We have recently shown that hepoxilins are formed by and act on human neutrophils leading to an increase in intracellular levels of calcium and activation of the release of arachidonic acid and diacylglycerol [6, 9]. Since neutrophil activation and accumulation is involved in the inflammatory process resulting in vascular permeability in the rat skin, we investigated the effects of hepoxilins on this process. Hepoxilins administered s.c. resulted in a concentration- and time-dependent leakage of dye to the extravascular compartment of skin from rats to which Evans Blue had been administered. These results were compared to experiments in which prostaglandin E2 was used.
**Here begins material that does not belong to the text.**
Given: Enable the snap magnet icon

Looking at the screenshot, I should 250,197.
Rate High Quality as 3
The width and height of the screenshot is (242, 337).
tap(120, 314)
The threshold dose of hepoxilin that elicited an effect reached a level of significance over control within 5 min of administration at the 10 ng dose (139% +/- 7%, n = 6). Similar findings were obtained with prostaglandin E2, the level of significance was reached also at 5 min at the 10 ng dose (177% +/- 7% of control, n = 6). The maximum effect observed for both hepoxilin and prostaglandin E2 was 60 min although this did not differ significantly from 30 min except for the highest dose of PGE2 (100 ng). However, the extent of the effect observed for prostaglandin E2 was greater than that for hepoxilin after longer periods, i.e. at 60 min, the prostaglandin E2 effect being 238% +/- 10% of control, and hepoxilin A3 being 167% +/- 10% of control. These results demonstrate that hepoxilins may participate in inflammatory processes.